Software rendering is just a backend driver. Once you have them working you can select what ever you like. Admittedly there is little point in select something like the INTEL or AMD drivers, but software rasterisers or Zink are then possible.
My goal is to compute OpenGL with a C/C++ software that will only run in CPU and provide an image to display in an app. This works well on Ubuntu and Windows for which I get a llvmpipe
renderer. The point is to use Mesa’s software rasterizer when JOGL (a Java OpenGL binding) fail to access native/OS GL.

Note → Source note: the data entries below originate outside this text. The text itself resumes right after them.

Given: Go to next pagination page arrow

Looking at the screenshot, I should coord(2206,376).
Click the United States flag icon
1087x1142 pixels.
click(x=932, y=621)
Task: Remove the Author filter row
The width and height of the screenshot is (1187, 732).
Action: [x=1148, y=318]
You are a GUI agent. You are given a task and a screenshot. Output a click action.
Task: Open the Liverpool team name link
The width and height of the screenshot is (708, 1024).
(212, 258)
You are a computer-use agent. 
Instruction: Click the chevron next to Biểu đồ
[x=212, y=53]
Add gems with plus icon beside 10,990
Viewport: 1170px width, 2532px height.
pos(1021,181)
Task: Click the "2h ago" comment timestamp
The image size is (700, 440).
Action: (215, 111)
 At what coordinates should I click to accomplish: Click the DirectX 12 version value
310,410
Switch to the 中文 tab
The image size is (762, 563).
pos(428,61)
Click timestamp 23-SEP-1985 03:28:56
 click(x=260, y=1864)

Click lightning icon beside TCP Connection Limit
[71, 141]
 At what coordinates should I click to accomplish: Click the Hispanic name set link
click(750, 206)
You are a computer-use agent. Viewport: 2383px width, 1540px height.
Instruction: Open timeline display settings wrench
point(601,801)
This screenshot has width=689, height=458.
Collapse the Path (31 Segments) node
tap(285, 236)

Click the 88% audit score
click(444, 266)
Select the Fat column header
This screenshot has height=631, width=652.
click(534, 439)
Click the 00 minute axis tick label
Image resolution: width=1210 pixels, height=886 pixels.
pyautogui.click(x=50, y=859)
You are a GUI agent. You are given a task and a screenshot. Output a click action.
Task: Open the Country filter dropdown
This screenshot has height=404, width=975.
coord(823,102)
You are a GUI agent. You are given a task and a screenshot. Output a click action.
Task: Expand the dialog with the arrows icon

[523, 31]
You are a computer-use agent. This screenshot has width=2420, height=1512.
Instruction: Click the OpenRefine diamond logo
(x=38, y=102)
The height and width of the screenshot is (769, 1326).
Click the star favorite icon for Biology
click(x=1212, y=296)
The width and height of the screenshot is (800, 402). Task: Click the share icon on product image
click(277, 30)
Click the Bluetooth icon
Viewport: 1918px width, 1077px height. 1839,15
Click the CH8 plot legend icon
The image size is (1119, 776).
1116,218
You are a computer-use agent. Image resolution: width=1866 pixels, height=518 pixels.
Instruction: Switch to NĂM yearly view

There is a platform define that ends in APPLEGL, IIRC
I indeed found
GLX_USE_APPLEGL
in src/glx/apple_glx.c
and several src/glx/apple/apple_glx_*.c
files. The flag is set there, which let me think that Mesa won’t call Apple GL if compilation has options with_glx == 'xlib' or with_glx == 'gallium-xlib'
(which is conform to what the doc says).
I however exactly followed these instructions and built mesa with -Dosmesa=true -Dglx=xlib -Dgallium-drivers=swrast
, so I would expect the whole Apple GL code to be bypassed, which is not
# Force my mesa build before Apple's one
export DYLD_INSERT_LIBRARIES=/Users/martin/Dev/jzy3d/external/osmesa/lib/libGL.dylib
# Force CPU rendering
export LIBGL_ALWAYS_SOFTWARE=true
# Print info on selected GL renderer
glxinfo | head -n 50
yields to the following output
client glx vendor string: Mesa Project and SGI
client glx version string: 1.4
...
OpenGL vendor string: Apple Inc.
OpenGL renderer string: Apple Software Renderer
OpenGL version string: 2.1 APPLE-18.5.9
OpenGL shading language version string: 1.20
whereas I would expect
OpenGL renderer string: llvmpipe
I found no IIRC string in the project.